Saturday, April 28, 2007

In a funk and ranting

So I don't know what is going on with me ? I feel like I am going crazy. And Inow I kind of wish I was back in France walking - right now it seems like it was a lot easier on the trail then to be here.

Maybe it is all test?

For what I don't know. And maybe I am not suppose to know yet. At times though I feel that I have been through more than my fair share of crap - yet it seems to keep rolling in. And I do generally keep smiling and find laughter in it all but sometimes things just suck and they are not funny!
I just found out this week that at my old job (the one I lost just before my trip to France - nice timing folks) the other manager I worked with in my department was laid off and given a severance package? What the hell is that about? Not sure, of course that means I didn't get that when I was let go. I can not help but feel it is because she has a kid. So if I had a kid I could have come to work late, leave early, and all would be good - I doubt that very much. Why, am I still letting things that happen at that place effect me? I don't know but when I heard about that other manager it put me in a funk the last couple of days.

Then Tuesday, I tried to change the funk and go out and all seemed pretty good visited with a friend had some good wine and then went downtown and some how a pretty good evening was demolished by the last 5 minutes. I was called Shamu, fat old whale and some other stuff I don't remember right now by an extremely drunk ass and yes, he was in the process of getting kicked out of the bar for the second time but what he said has got me down. I know I shouldn't let an ass like that affect me - it gives him the the power - but, it is time to be honest and it really did and to be called a whale in front of a whole bar just sucks!

Which then brings to mind why is being a nice person a bad thing? When I hear oh, not interested to nice ...what the hell does that even mean? I just don't even get it. Keep in mind I know there needs to be attraction and such - I am not naive - I just don't understand why being to nice is a bad thing - why do people prefer to be treated like shit?

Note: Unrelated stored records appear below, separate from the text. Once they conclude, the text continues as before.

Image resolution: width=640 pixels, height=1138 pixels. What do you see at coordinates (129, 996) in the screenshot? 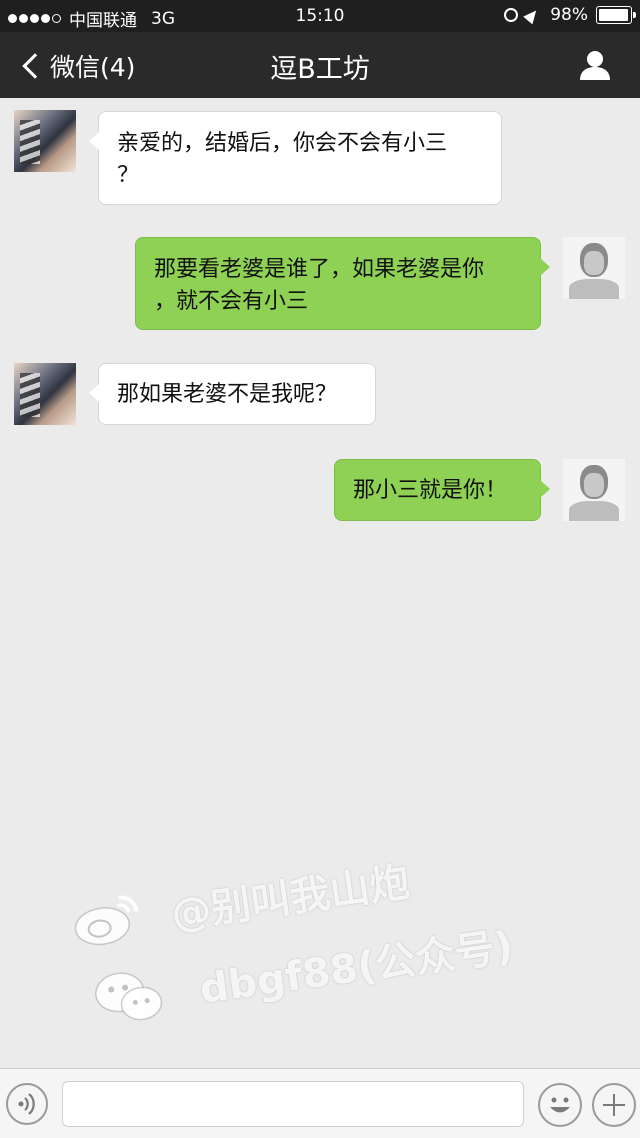
I see `wechat-icon` at bounding box center [129, 996].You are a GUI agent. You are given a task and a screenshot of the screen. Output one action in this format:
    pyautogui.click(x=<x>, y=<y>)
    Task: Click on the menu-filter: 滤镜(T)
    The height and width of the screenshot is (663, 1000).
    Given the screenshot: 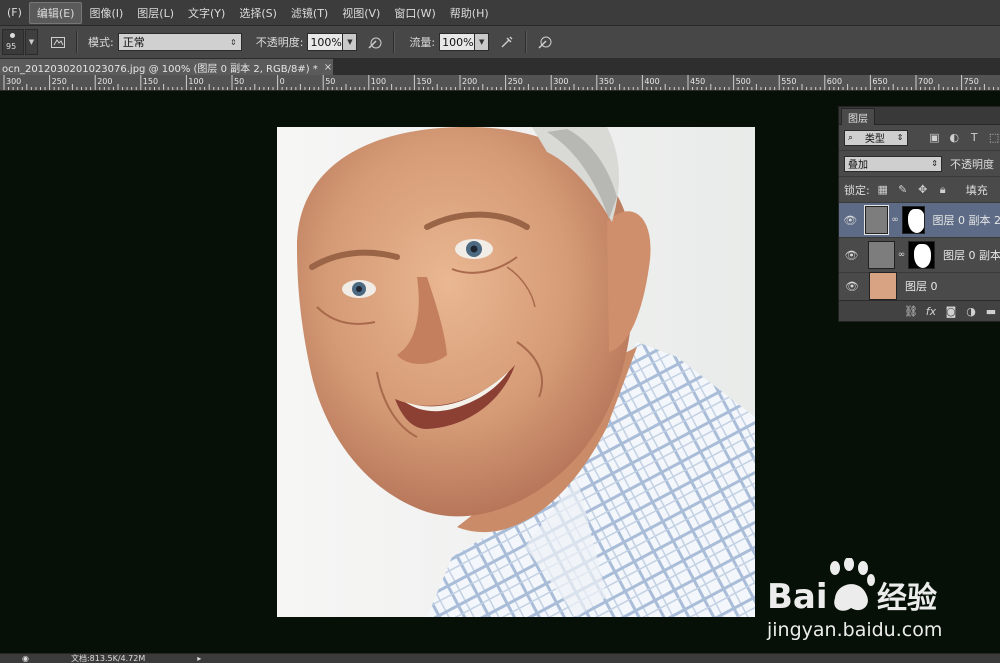 What is the action you would take?
    pyautogui.click(x=310, y=13)
    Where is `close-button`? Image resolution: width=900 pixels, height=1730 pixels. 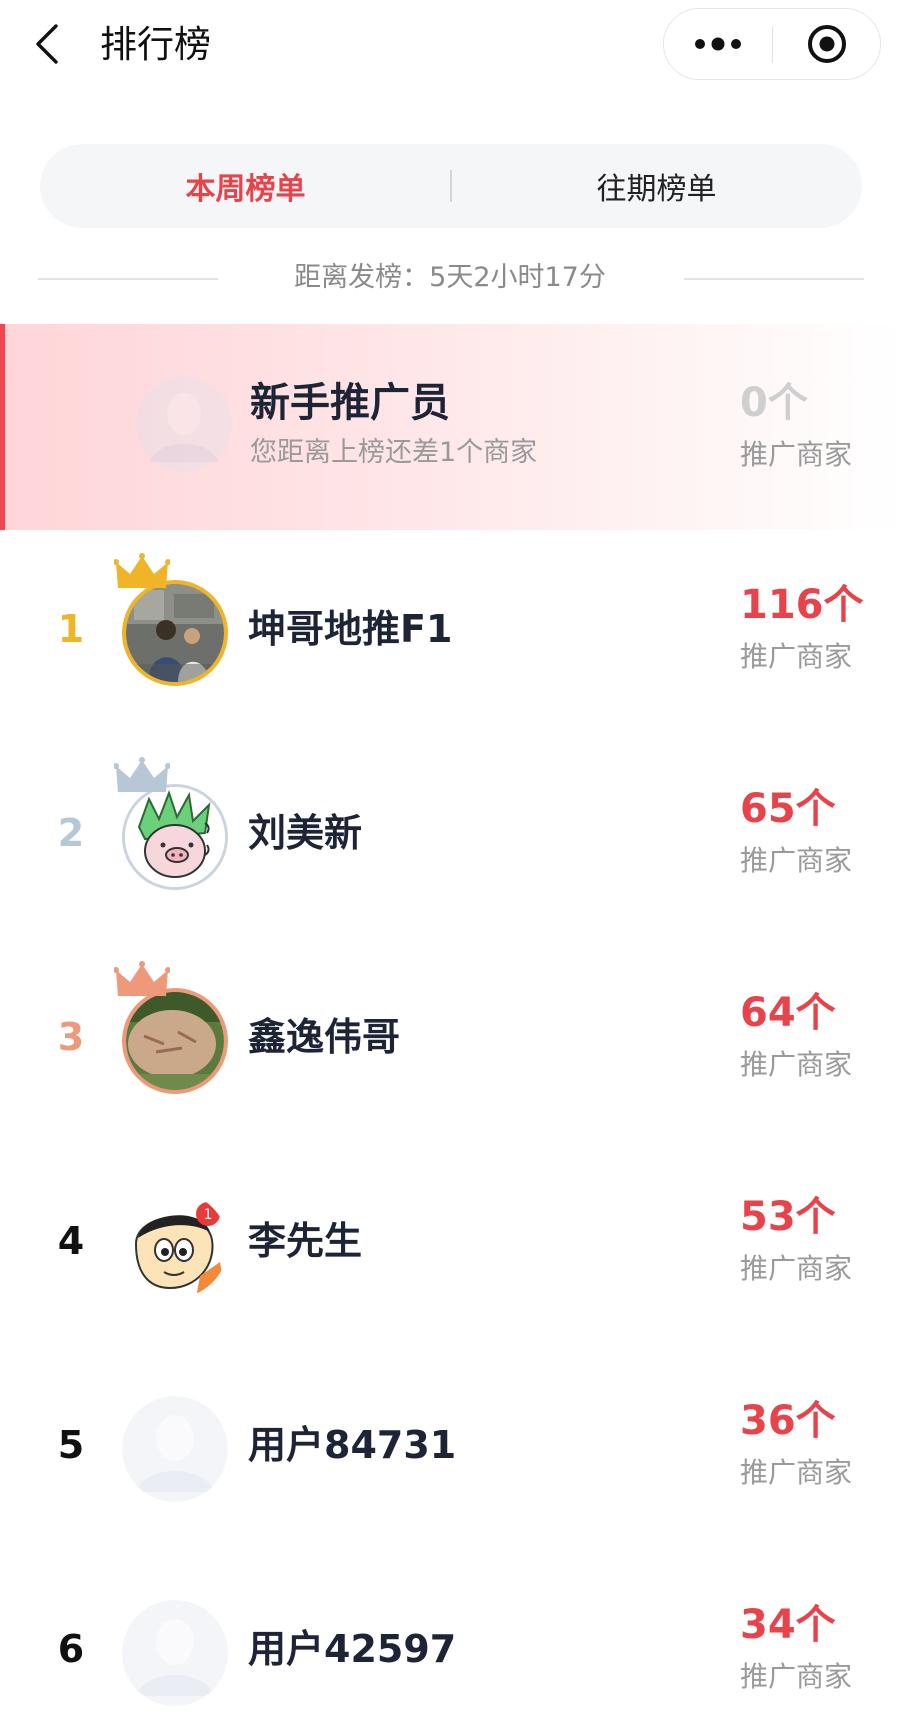 close-button is located at coordinates (827, 44).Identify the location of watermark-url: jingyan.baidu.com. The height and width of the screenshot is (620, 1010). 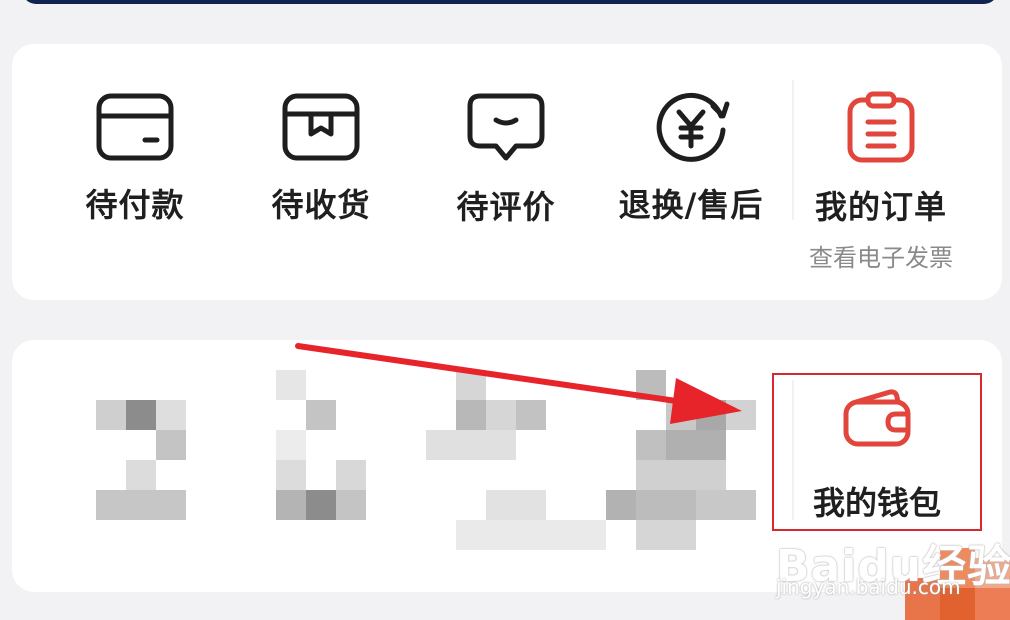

So then we get to Friday and I go to get my mail and what do I get? A letter from an attorney that the Workman's comp case that was settled years ago with my past employer at the airport is being reexamined for fraud? What the hell? This is from when I was injured on the tarmac working by myself, during post 9/11 cutbacks. The kind of funny thing about this is this has come up before after I had the two surgeries - workcomp sent me to one of there Dr's who then said I didn't need the surgeries - yes, after I had the surgeries then said I didn't need them. The ironic thing out of all of that was the workcomp Dr originally ruled me partially handicapped and couldn't be fixed. So I don't really know what to make of that right now.

And now we are at today, Saturday - one of my good friends has given up on SLO town and is moving back down south. I know after 15 years in this town it is transient but the goodbyes are hard and it also makes you ponder yourself staying in this town. It is kind of funny since I was just singing the praises of SLO town after being in Europe for 3 weeks - I was ecstatic to come home. The fact is it is a really beautiful place, but, hard for the post college and pre family life person to make it in this town. And it doesn't have any hopes of getting any easier. One has to make compromises to live here housing, money and most of the time it is OK, but, when one more person gives up on the dream of living in SLO it makes us all ponder can we really make it here? Can I really make it here? I don't know but it sure would be nice if I could.

I am not sure why but it has just occured to me how weird this whole blogging thing is - sometimes private thoughts or things that happen that I don't actually tell anyone about, I am now writting for all to see - weird. It does make me feel better though kind of like I said it and there it is now I am done I can let it go - kind of like writting it on paper and then burining it - but of course dfferent. If that even makes sense - I don't know but hope who ever is reading this has a good day.